• [REQUEST] Return verbatim the lines of the material from the line holding "Identify the location" through the end of the material, both ends included, and leave the pictures out of the answer.

• [PROVIDED RECORDS]
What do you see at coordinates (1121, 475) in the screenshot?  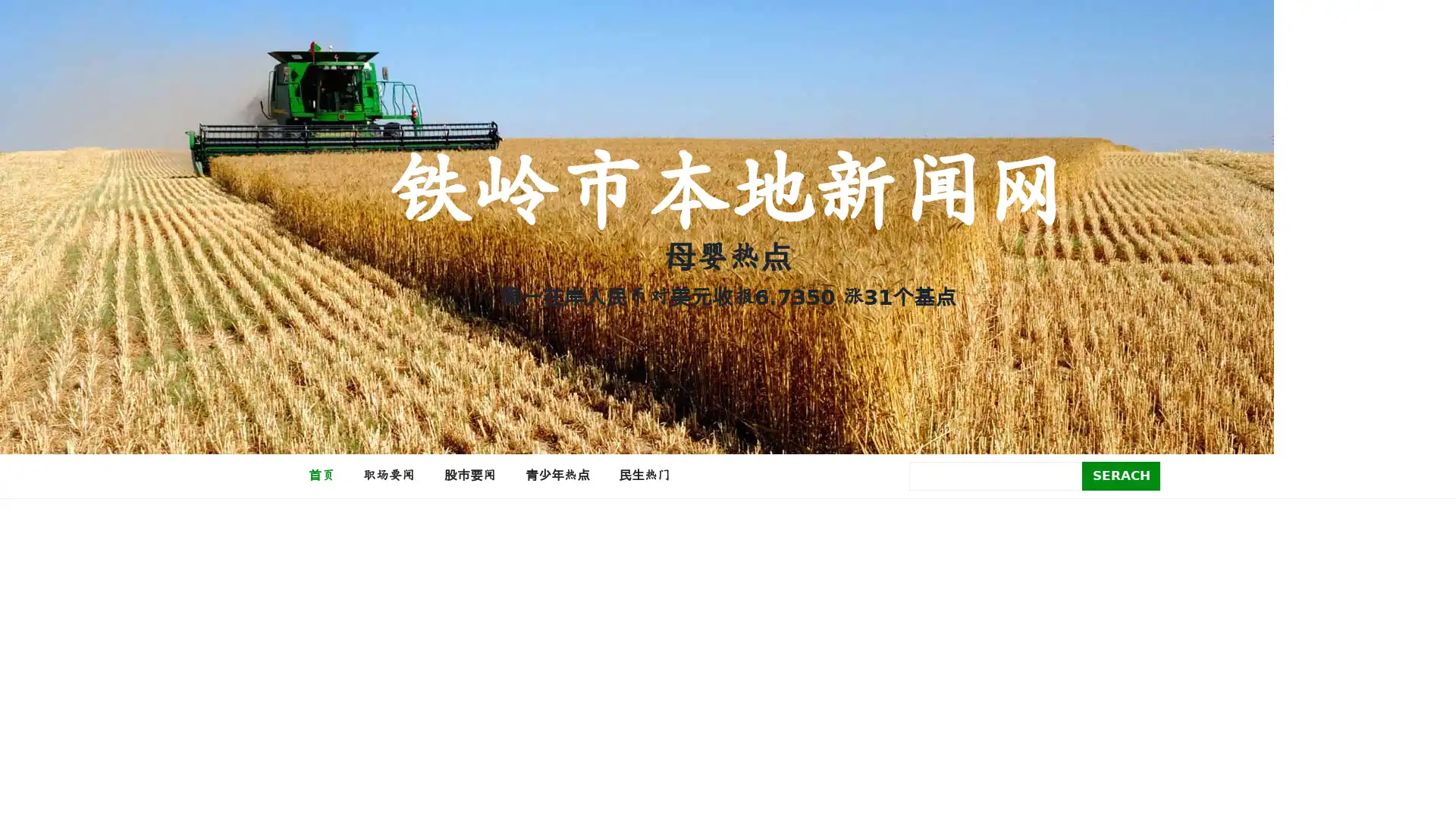 I see `serach` at bounding box center [1121, 475].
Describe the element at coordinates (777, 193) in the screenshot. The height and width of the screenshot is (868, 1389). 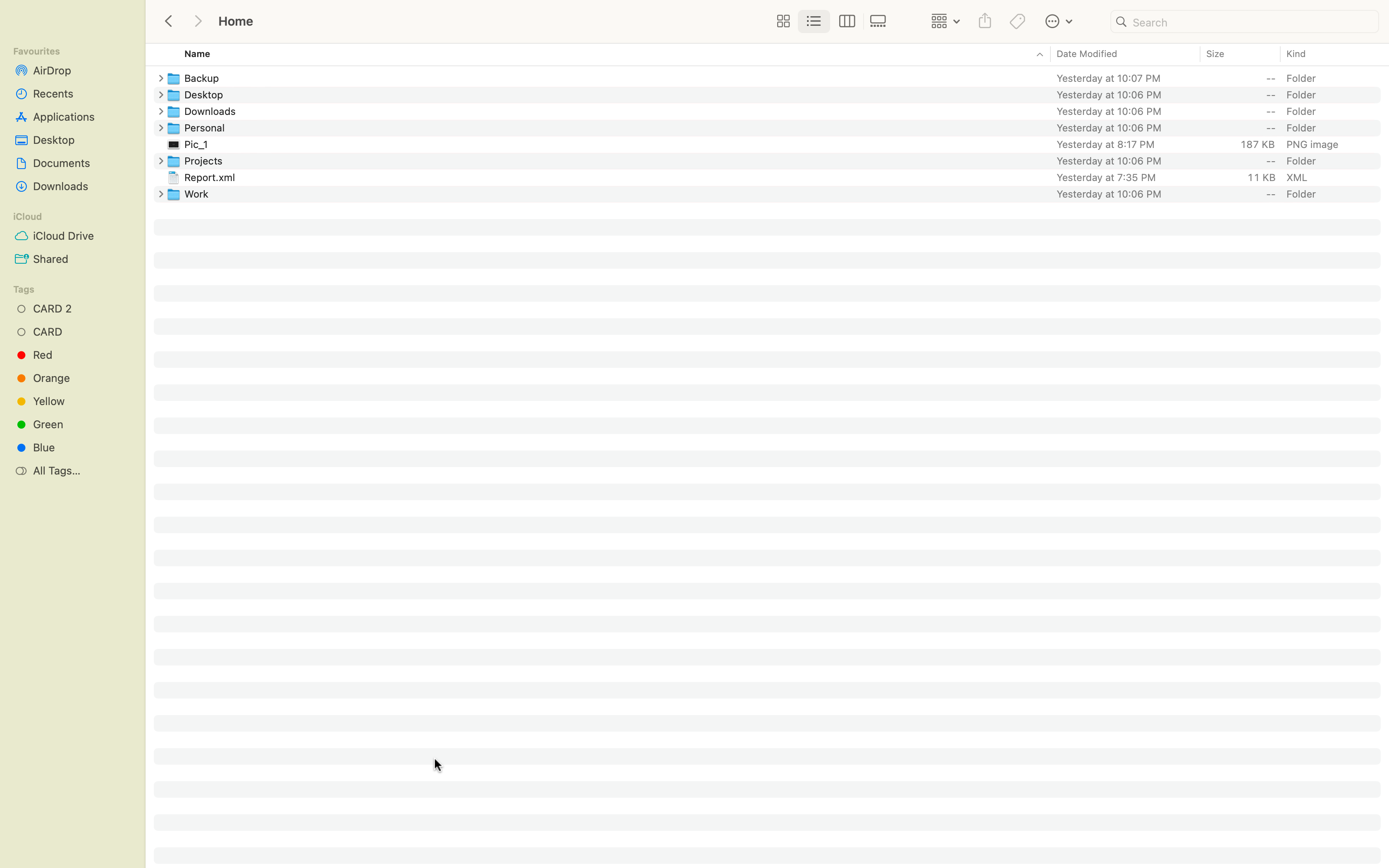
I see `Through the right click function, remove the last directory in the sequence` at that location.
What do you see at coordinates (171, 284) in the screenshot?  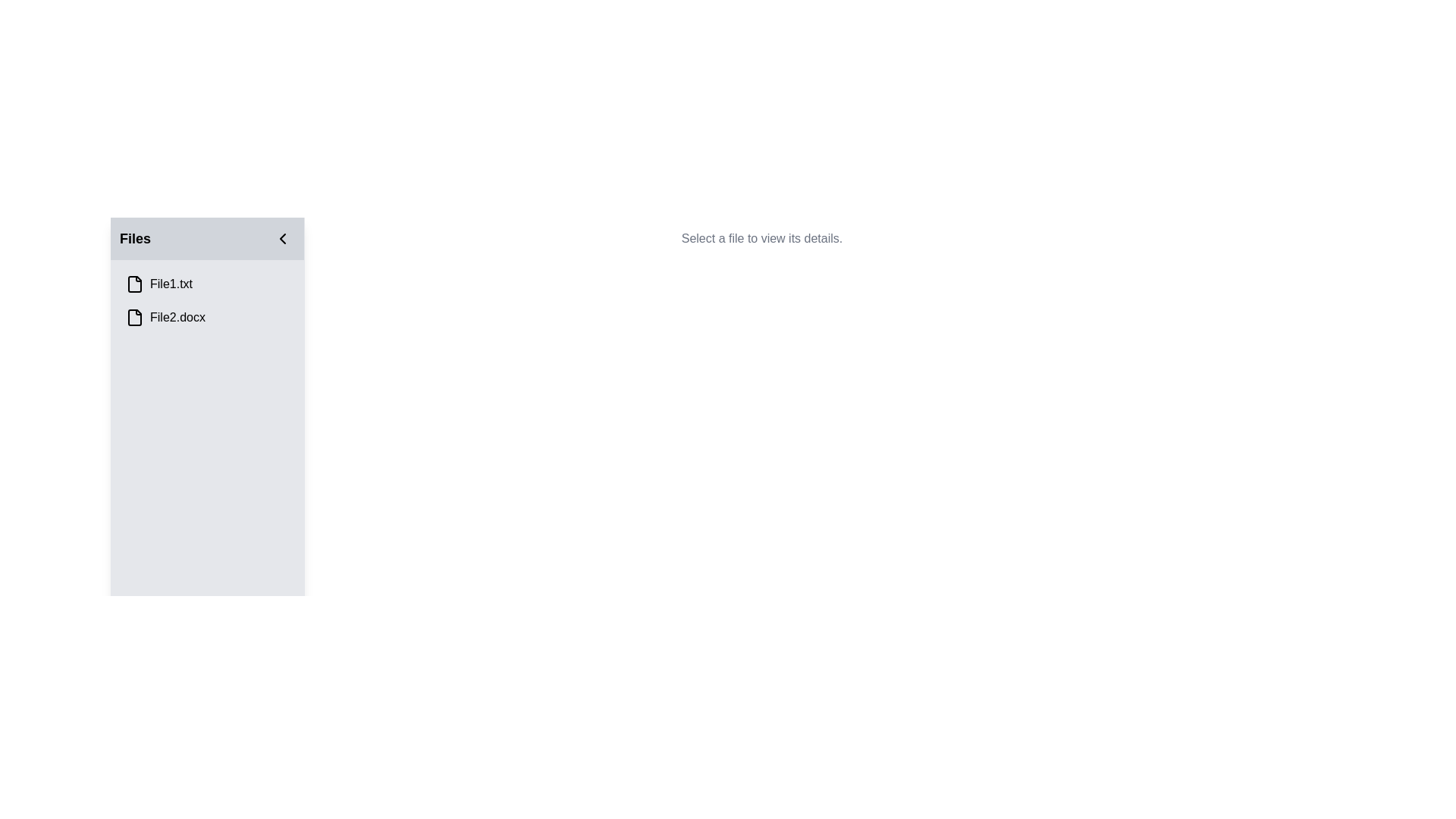 I see `the 'File1.txt' text label, which is the first item in the 'Files' section next` at bounding box center [171, 284].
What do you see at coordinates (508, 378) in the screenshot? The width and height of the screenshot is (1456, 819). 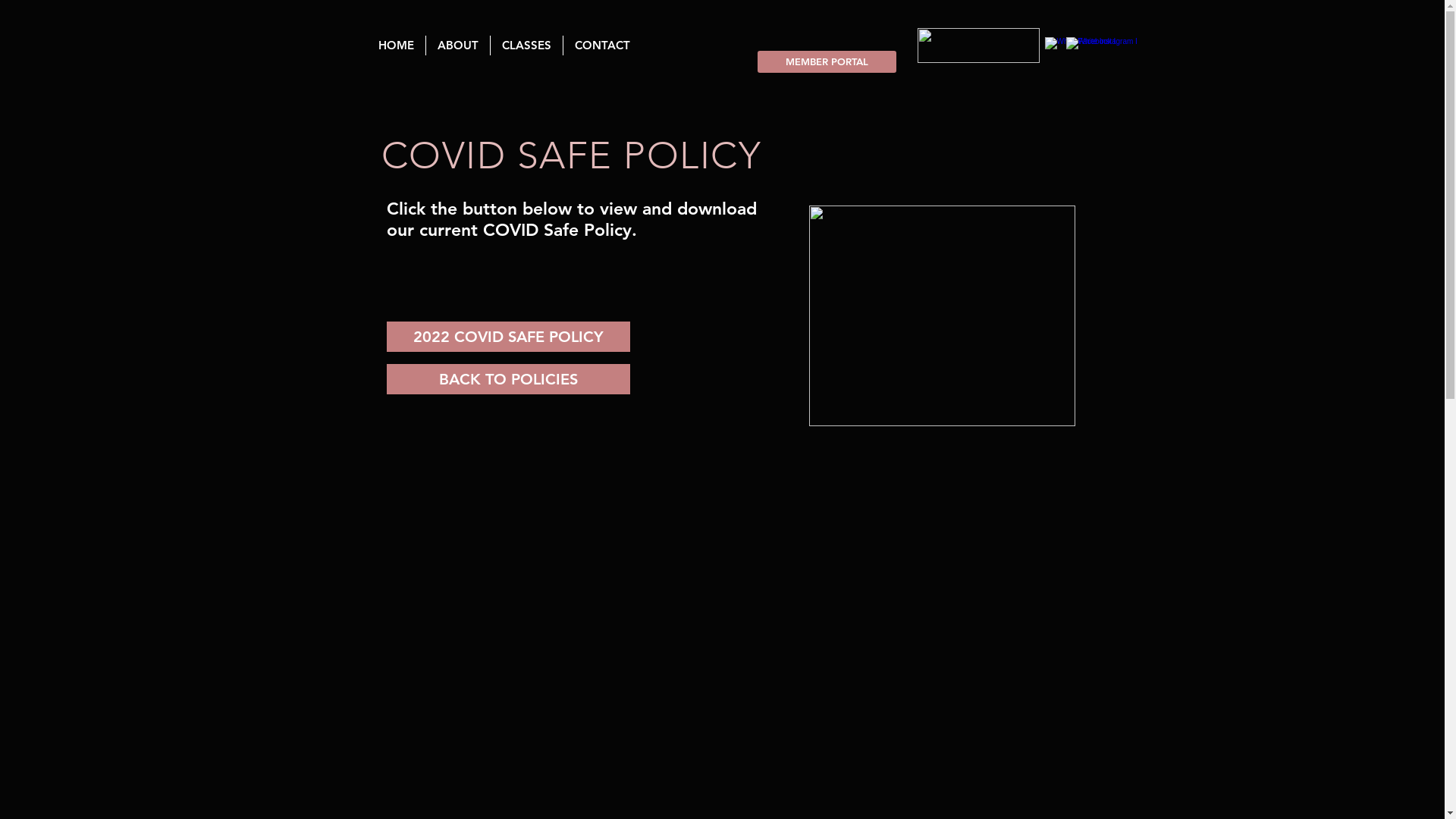 I see `'BACK TO POLICIES'` at bounding box center [508, 378].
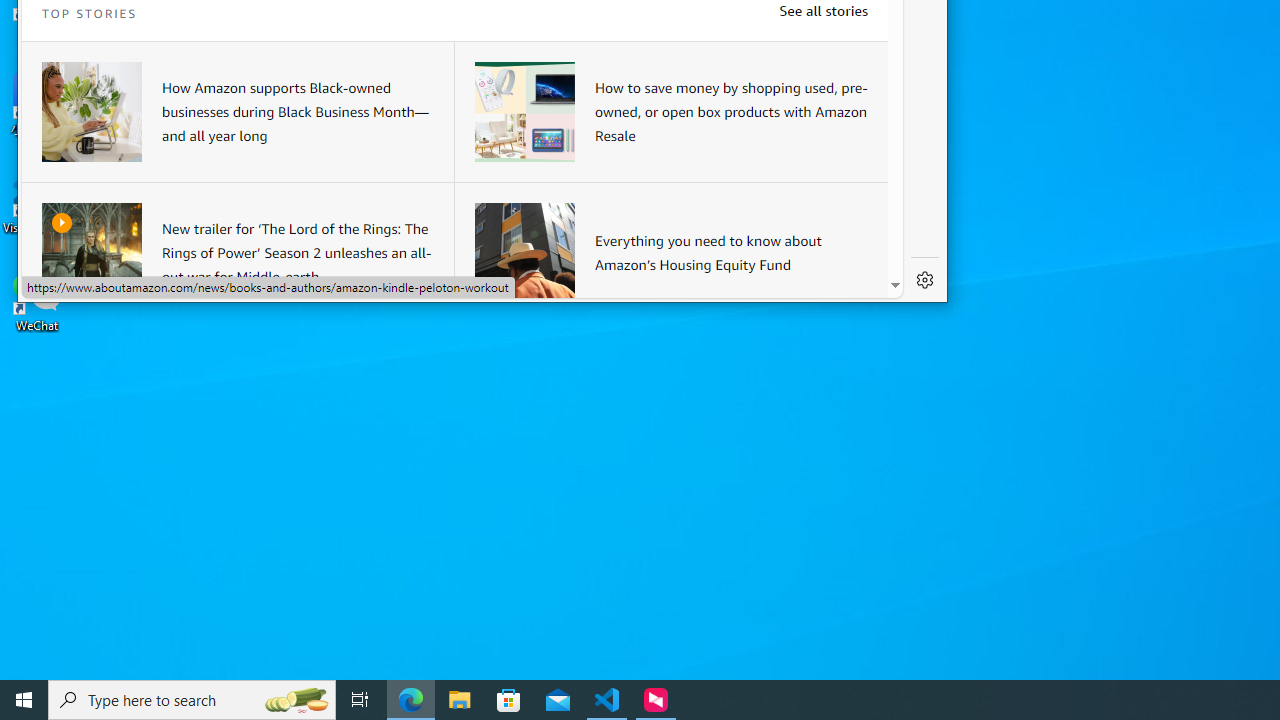 The width and height of the screenshot is (1280, 720). What do you see at coordinates (192, 698) in the screenshot?
I see `'Type here to search'` at bounding box center [192, 698].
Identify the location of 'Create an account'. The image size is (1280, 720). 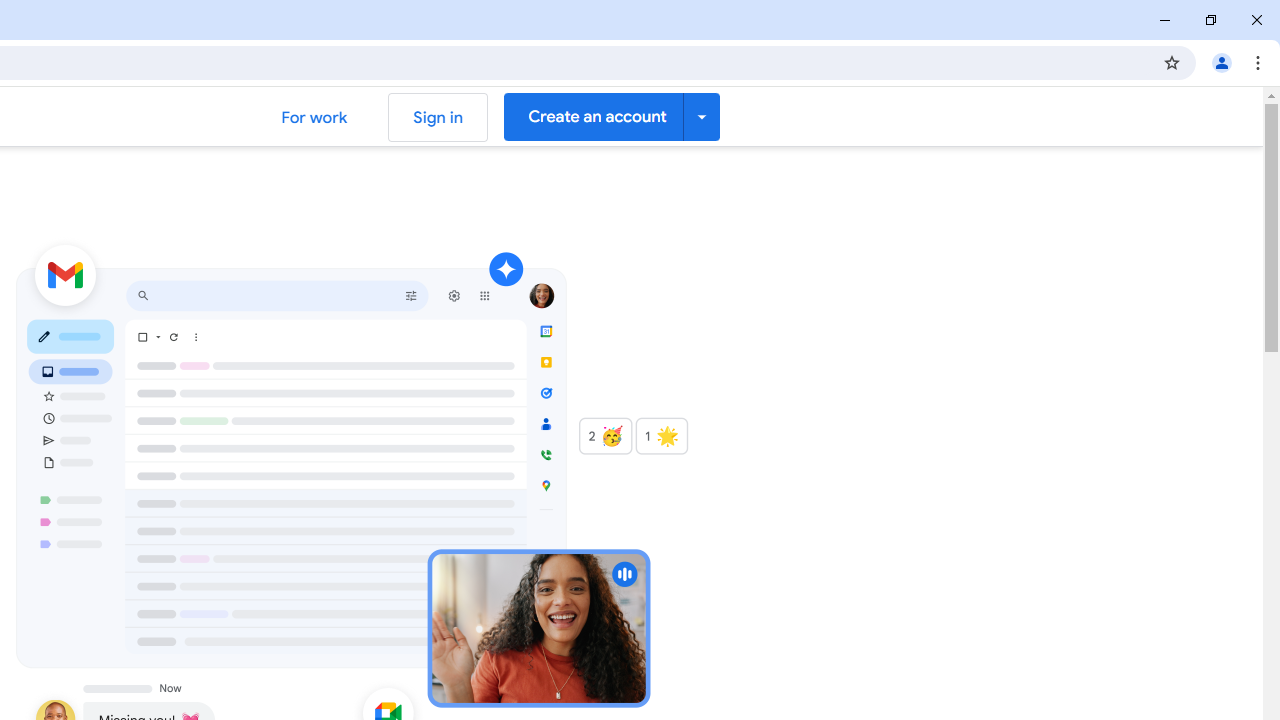
(610, 116).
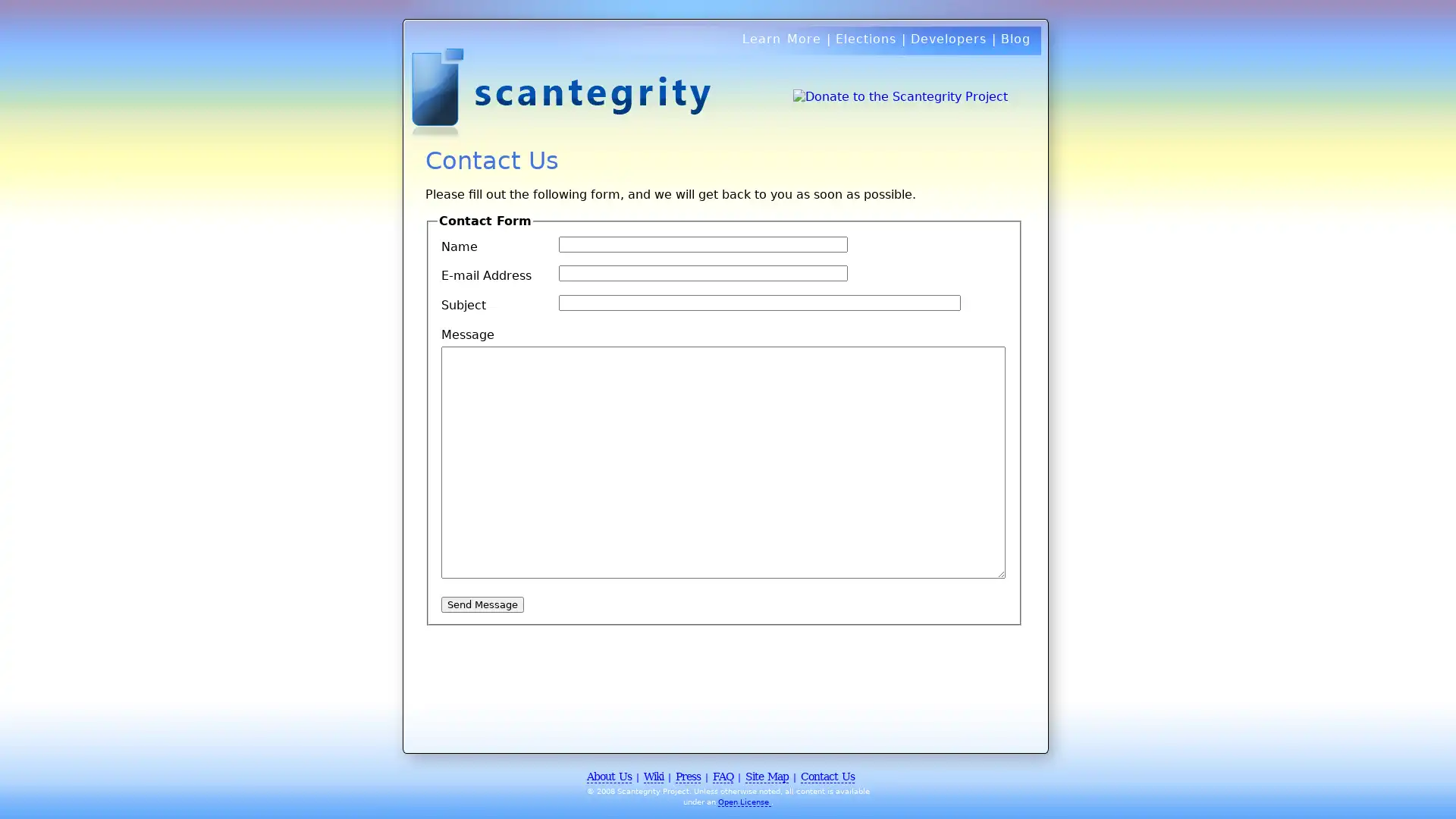  What do you see at coordinates (482, 603) in the screenshot?
I see `Send Message` at bounding box center [482, 603].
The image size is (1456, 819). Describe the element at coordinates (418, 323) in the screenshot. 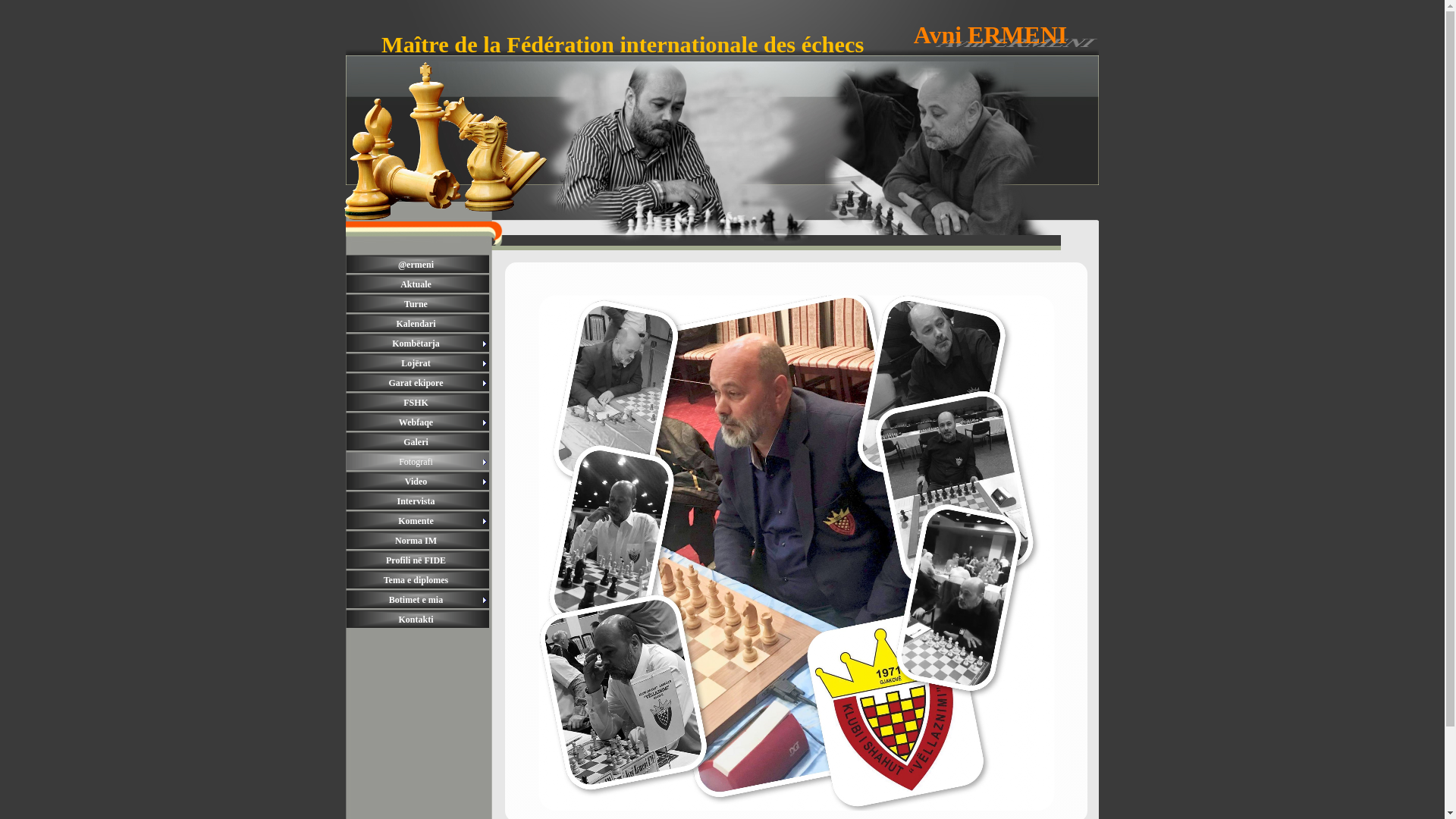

• [EXPECTED ANSWER]
Identify the location of 'Create an account'. The image size is (1280, 720). 
(610, 116).
  What do you see at coordinates (482, 603) in the screenshot?
I see `Send Message` at bounding box center [482, 603].
The image size is (1456, 819). Describe the element at coordinates (418, 323) in the screenshot. 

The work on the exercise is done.